### Written task
Count the lines in the listing below that contain the string "icon", and state only that number.

▶

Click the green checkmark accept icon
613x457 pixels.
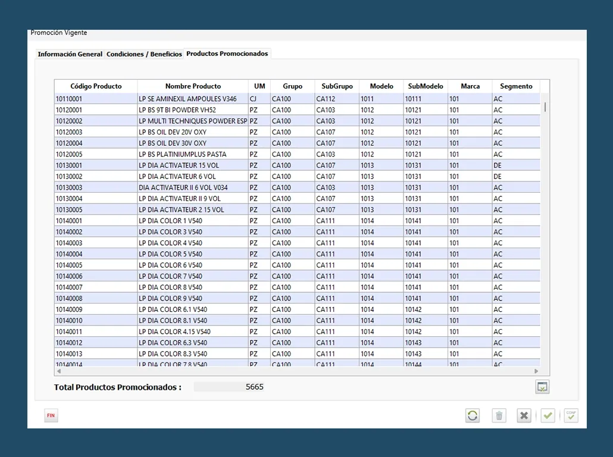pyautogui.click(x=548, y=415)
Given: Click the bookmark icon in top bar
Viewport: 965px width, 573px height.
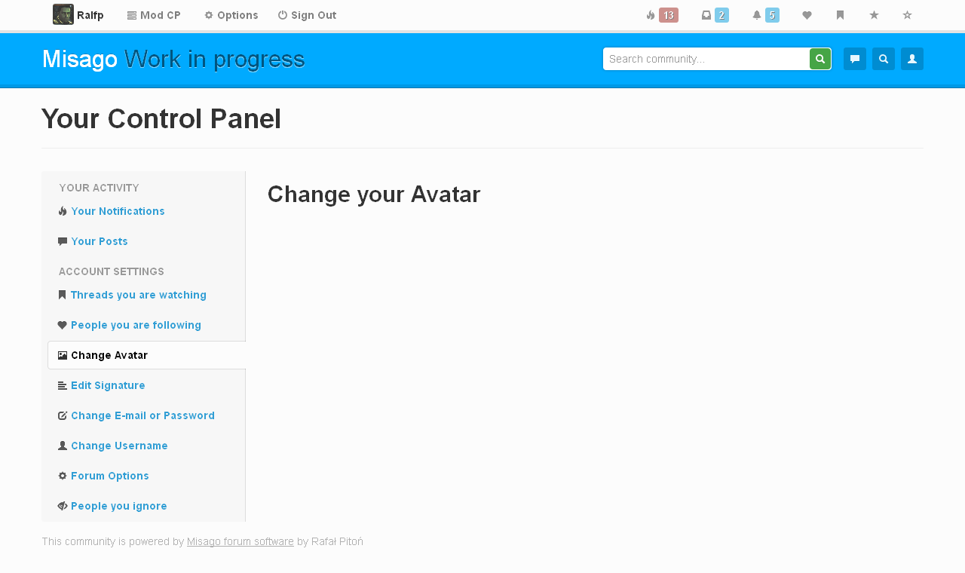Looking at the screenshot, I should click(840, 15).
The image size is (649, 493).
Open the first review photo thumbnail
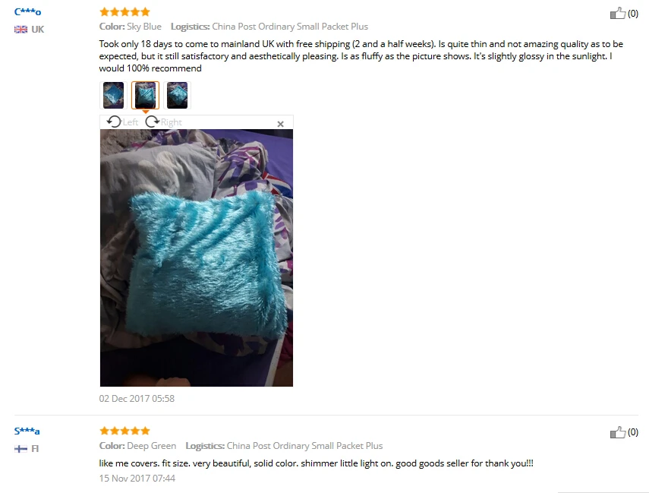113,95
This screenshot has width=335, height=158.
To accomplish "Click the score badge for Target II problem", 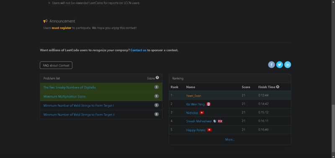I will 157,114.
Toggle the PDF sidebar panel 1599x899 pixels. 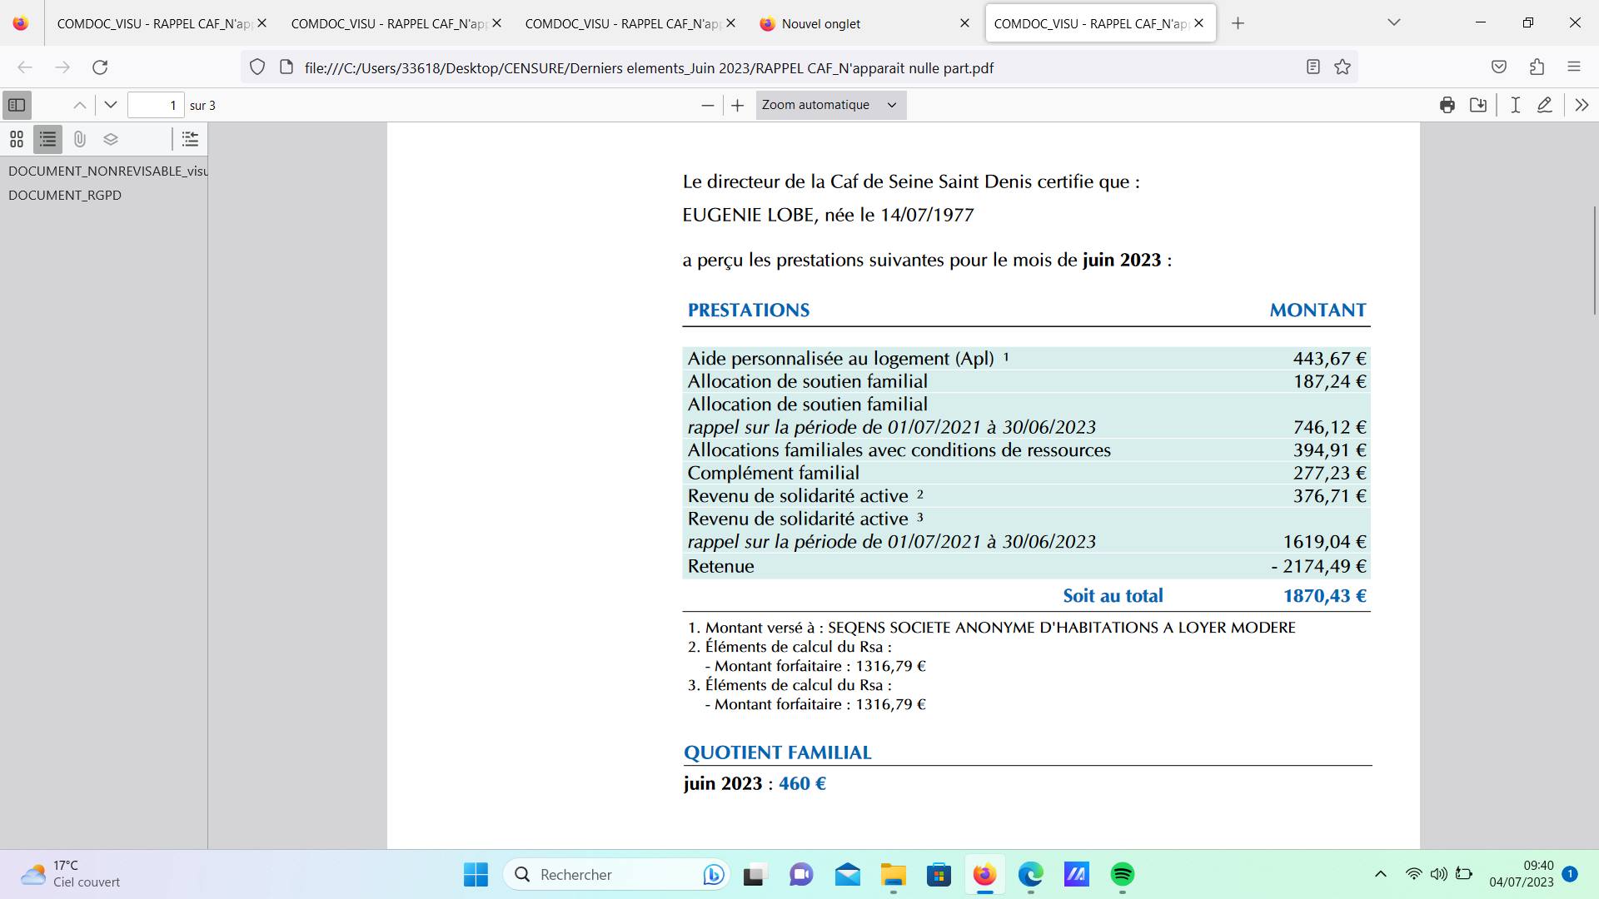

◀

### Output for this task
2